What the task asks: Please reproduce the items below word for word, from the line with "Content [94, 159]" to the line with "may is located at coordinates (370, 782).", including both of those lines.

━━ Material provided

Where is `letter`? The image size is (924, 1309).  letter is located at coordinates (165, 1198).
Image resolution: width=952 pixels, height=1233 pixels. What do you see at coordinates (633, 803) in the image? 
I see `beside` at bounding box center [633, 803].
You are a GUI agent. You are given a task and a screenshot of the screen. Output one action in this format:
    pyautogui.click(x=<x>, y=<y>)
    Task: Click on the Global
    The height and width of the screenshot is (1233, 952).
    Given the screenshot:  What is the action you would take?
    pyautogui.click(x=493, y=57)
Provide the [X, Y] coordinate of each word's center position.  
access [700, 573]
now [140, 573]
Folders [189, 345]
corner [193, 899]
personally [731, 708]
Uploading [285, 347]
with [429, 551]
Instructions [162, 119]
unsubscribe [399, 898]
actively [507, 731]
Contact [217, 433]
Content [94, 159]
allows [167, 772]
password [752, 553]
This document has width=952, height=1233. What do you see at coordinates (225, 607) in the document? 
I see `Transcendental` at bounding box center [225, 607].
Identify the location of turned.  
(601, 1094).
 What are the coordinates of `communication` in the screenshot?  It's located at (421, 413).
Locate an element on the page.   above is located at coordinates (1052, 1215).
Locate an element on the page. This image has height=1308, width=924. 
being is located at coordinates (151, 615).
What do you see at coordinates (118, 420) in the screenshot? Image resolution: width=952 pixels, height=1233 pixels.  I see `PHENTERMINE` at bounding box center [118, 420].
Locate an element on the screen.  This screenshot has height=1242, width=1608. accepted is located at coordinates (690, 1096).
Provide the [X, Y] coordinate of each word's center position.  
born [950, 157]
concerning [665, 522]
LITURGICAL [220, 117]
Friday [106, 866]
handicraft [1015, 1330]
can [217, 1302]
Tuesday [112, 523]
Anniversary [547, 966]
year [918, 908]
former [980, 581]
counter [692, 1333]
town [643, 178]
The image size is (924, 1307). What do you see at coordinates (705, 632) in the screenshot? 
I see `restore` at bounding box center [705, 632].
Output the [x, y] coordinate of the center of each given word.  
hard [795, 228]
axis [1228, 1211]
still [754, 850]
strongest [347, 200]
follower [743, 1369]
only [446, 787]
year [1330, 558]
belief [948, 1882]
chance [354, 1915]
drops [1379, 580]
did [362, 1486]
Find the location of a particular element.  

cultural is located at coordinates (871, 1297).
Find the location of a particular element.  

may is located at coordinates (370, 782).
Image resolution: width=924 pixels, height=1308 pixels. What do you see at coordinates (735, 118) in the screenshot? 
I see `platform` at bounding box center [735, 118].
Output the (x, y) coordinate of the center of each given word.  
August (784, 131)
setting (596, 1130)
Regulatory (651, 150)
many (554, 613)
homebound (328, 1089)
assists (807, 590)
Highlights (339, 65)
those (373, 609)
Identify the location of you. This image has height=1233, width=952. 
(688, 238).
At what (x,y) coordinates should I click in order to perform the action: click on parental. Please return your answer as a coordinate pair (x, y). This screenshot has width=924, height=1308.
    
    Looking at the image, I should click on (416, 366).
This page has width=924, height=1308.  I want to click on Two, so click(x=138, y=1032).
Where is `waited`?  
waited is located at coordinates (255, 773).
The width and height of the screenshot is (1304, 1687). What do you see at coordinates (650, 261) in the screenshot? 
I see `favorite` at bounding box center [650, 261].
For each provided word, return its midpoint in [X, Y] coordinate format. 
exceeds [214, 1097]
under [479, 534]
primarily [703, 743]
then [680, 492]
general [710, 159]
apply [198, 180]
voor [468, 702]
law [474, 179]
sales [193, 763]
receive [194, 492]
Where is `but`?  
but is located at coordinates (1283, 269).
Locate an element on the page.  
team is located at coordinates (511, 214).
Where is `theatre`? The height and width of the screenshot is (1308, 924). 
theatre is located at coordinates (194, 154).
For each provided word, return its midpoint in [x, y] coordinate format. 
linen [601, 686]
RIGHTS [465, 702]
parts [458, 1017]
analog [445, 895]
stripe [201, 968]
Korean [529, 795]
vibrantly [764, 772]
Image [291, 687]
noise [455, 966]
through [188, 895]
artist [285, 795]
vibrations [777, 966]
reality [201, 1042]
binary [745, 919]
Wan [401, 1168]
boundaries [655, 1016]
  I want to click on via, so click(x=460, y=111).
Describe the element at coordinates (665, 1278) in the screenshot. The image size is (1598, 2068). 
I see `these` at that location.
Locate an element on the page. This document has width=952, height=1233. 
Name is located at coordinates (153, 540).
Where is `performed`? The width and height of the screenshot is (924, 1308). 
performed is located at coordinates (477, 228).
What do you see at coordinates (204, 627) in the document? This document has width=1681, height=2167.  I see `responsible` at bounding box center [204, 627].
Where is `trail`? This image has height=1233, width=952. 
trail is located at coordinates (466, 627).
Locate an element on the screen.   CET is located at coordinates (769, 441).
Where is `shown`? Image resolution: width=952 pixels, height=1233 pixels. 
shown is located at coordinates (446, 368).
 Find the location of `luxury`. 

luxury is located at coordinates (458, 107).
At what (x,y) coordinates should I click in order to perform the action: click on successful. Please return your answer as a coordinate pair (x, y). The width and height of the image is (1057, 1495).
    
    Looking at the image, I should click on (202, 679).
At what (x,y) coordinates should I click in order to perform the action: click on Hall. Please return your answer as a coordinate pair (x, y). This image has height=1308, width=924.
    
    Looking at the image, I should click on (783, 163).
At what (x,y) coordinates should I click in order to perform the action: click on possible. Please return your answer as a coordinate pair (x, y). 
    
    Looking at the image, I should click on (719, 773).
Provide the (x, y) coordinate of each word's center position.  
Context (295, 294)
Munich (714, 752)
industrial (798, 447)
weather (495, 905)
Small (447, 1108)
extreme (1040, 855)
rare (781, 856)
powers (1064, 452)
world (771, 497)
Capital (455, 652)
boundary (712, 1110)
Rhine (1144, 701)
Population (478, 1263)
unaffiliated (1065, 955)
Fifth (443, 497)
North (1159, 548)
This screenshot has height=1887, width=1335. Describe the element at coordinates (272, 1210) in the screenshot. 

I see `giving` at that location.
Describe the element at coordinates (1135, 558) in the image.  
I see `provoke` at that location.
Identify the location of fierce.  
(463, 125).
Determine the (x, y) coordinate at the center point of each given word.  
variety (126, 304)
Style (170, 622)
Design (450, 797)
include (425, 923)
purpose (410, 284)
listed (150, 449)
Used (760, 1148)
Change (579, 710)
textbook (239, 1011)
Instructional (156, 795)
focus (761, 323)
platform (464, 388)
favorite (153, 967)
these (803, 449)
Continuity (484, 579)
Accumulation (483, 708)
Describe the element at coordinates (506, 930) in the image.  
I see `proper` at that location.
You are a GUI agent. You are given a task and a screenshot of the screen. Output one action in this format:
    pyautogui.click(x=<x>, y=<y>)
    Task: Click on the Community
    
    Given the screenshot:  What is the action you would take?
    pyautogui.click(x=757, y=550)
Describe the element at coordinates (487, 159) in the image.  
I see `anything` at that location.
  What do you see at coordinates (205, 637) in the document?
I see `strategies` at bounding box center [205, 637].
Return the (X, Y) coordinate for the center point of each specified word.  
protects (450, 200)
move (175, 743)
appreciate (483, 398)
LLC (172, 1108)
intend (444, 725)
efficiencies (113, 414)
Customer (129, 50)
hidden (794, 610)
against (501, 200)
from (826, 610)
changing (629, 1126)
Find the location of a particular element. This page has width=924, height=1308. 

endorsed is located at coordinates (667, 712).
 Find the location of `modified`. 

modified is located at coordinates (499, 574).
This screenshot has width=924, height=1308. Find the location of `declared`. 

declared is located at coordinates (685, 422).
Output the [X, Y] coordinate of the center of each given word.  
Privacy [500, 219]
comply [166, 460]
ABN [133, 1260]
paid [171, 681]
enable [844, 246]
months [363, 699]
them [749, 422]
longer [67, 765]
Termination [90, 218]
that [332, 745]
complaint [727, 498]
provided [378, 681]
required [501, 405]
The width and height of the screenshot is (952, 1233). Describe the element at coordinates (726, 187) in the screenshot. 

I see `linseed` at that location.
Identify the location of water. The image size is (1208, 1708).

━━━━

Full output:
Content [94, 159]
allows [167, 772]
password [752, 553]
This document has width=952, height=1233. What do you see at coordinates (225, 607) in the document? 
I see `Transcendental` at bounding box center [225, 607].
Identify the location of turned.  
(601, 1094).
 What are the coordinates of `communication` in the screenshot?  It's located at (421, 413).
Locate an element on the page.   above is located at coordinates (1052, 1215).
Locate an element on the page. This image has height=1308, width=924. 
being is located at coordinates (151, 615).
What do you see at coordinates (118, 420) in the screenshot? Image resolution: width=952 pixels, height=1233 pixels.  I see `PHENTERMINE` at bounding box center [118, 420].
Locate an element on the screen.  This screenshot has height=1242, width=1608. accepted is located at coordinates (690, 1096).
Provide the [X, Y] coordinate of each word's center position.  
born [950, 157]
concerning [665, 522]
LITURGICAL [220, 117]
Friday [106, 866]
handicraft [1015, 1330]
can [217, 1302]
Tuesday [112, 523]
Anniversary [547, 966]
year [918, 908]
former [980, 581]
counter [692, 1333]
town [643, 178]
The image size is (924, 1307). What do you see at coordinates (705, 632) in the screenshot? 
I see `restore` at bounding box center [705, 632].
Output the [x, y] coordinate of the center of each given word.  
hard [795, 228]
axis [1228, 1211]
still [754, 850]
strongest [347, 200]
follower [743, 1369]
only [446, 787]
year [1330, 558]
belief [948, 1882]
chance [354, 1915]
drops [1379, 580]
did [362, 1486]
Find the location of a particular element.  

cultural is located at coordinates (871, 1297).
Find the location of a particular element.  

may is located at coordinates (370, 782).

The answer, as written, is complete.